Think of it as part harassment, part shaming.
Hotel advertising would have to include notice of the strike. The hotel couldn’t do business with online booking companies such as Expedia or Orbitz unless those Web sites included notice of the strike.
In other words, the city government would dictate to hotels and their business partners what they must say about their services.
That’s not a public safety issue. That’s not a public interest issue. That is a blatant violation of free speech rights.

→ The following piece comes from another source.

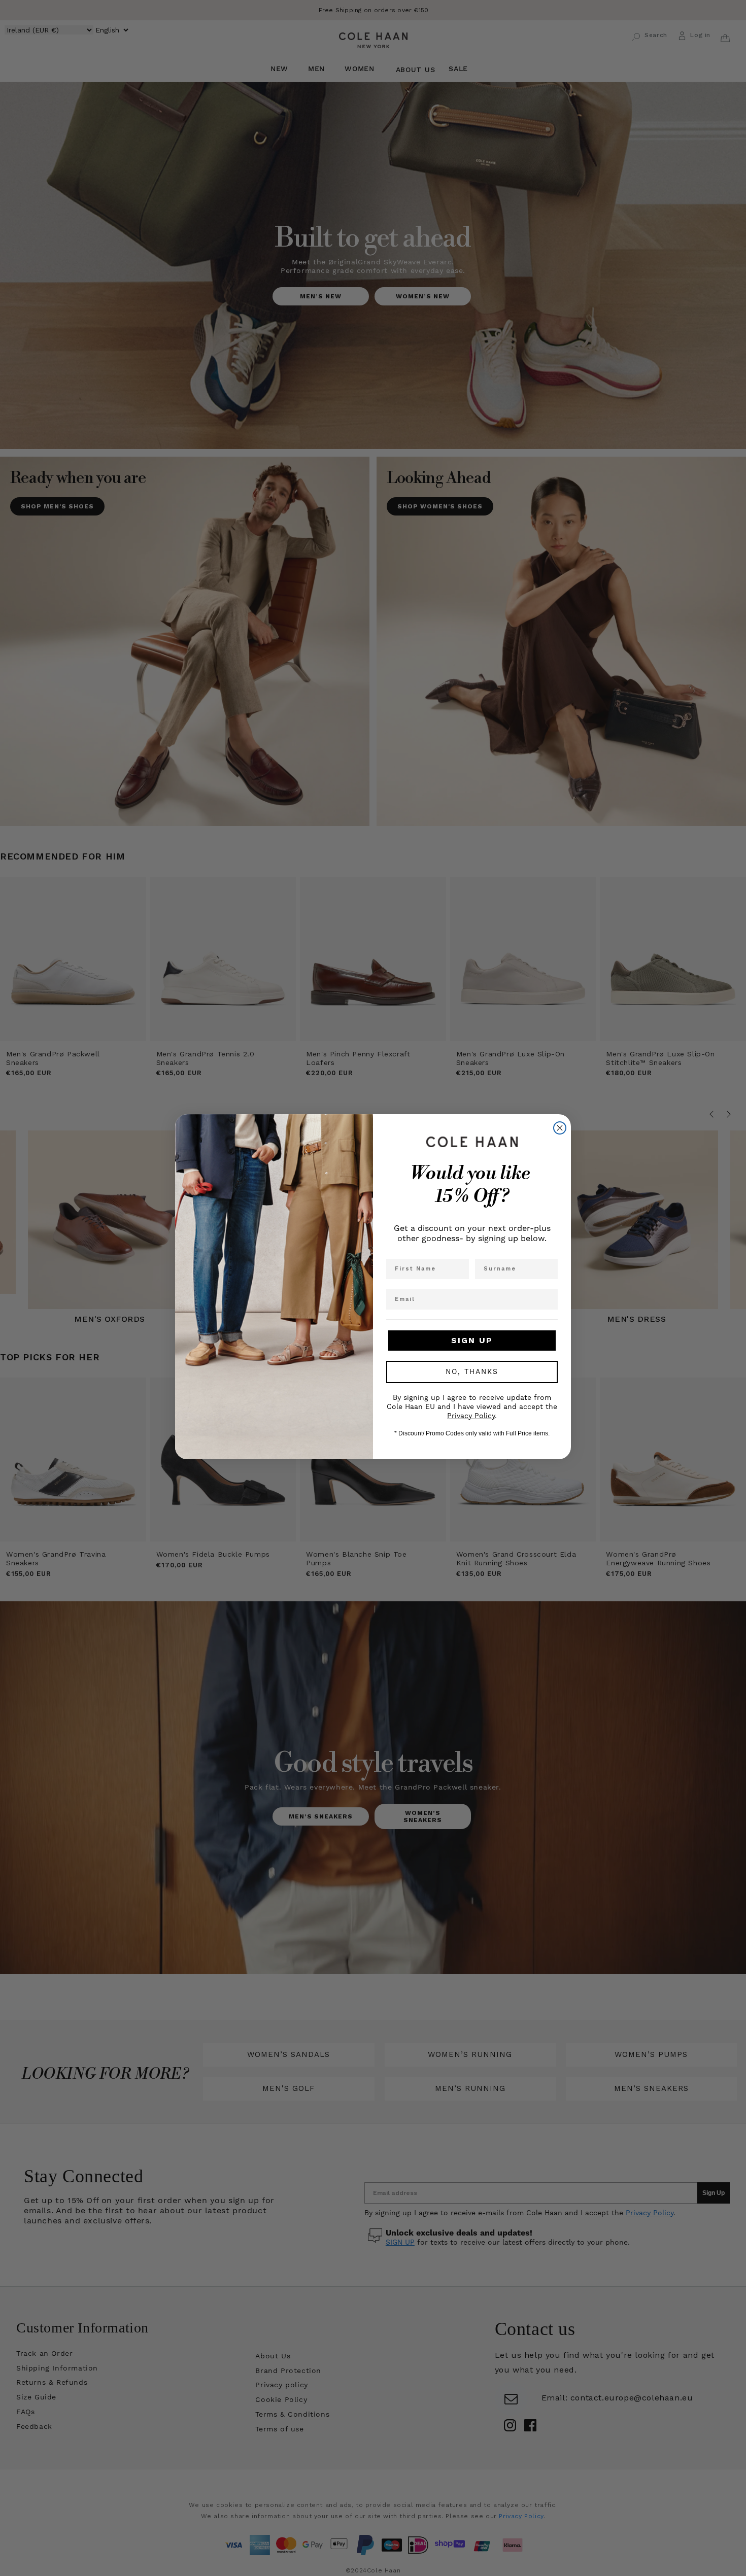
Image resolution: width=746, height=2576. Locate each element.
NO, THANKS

This idea came up a few years ago, and the city’s lawyers advised then that it was legally infirm. The proposal died. But the Congress Plaza strike has dragged on and on; it’s a thorn in the side of organized labor. A lot of aldermen are afraid to cross organized labor, which showed its muscle in the last City Council election. So Ald. Ricardo Munoz, 22nd, and other council members are pushing the ordinance again.
City lawyers have advised that the proposed ordinance likely violates the National Labor Relations Act as well as the 1st Amendment.
But the Congress Plaza has become the hotel that aldermen love to hate. Ald. Robert Fioretti, 2nd, denied the hotel a permit to run a sidewalk cafe, clearly as retribution for the strike. U.S. District Court Judge Ronald Guzman ruled on Sept. 28 that the alderman’s action was illegal.
Guzman noted that Fioretti made clear he wouldn’t sign off on the cafe permit while the strike continued. That, wrote the judge, “impermissibly intruded into the collective bargaining process,” violating the federal labor relations act.
Chicago aldermen have no business getting in the middle of this dispute between a hotel and its employees’ union.
Fioretti and the city just got slapped down by a federal judge. And if the aldermen pass this ordinance, they’ll get slapped down once again.
They might see that as a badge of honor. But it would send a terrible message to the hotel industry and other businesses in Chicago. The hotel industry, by the way, is struggling: Revenues in Chicago are down 30 to 40 percent from last year and hundreds of jobs have been lost.
Unemployment is running high in Chicago, yet the aldermen seem intent on finding new ways to drive employers out of the city. People are on to that miserable record. A recent Tribune poll found that 66 percent of Chicagoans said the City Council has failed to bring job growth and economic development to the city. Just 12 percent said the aldermen have succeeded.
Harassing the city’s businesses doesn’t put anyone to work. Cut it out.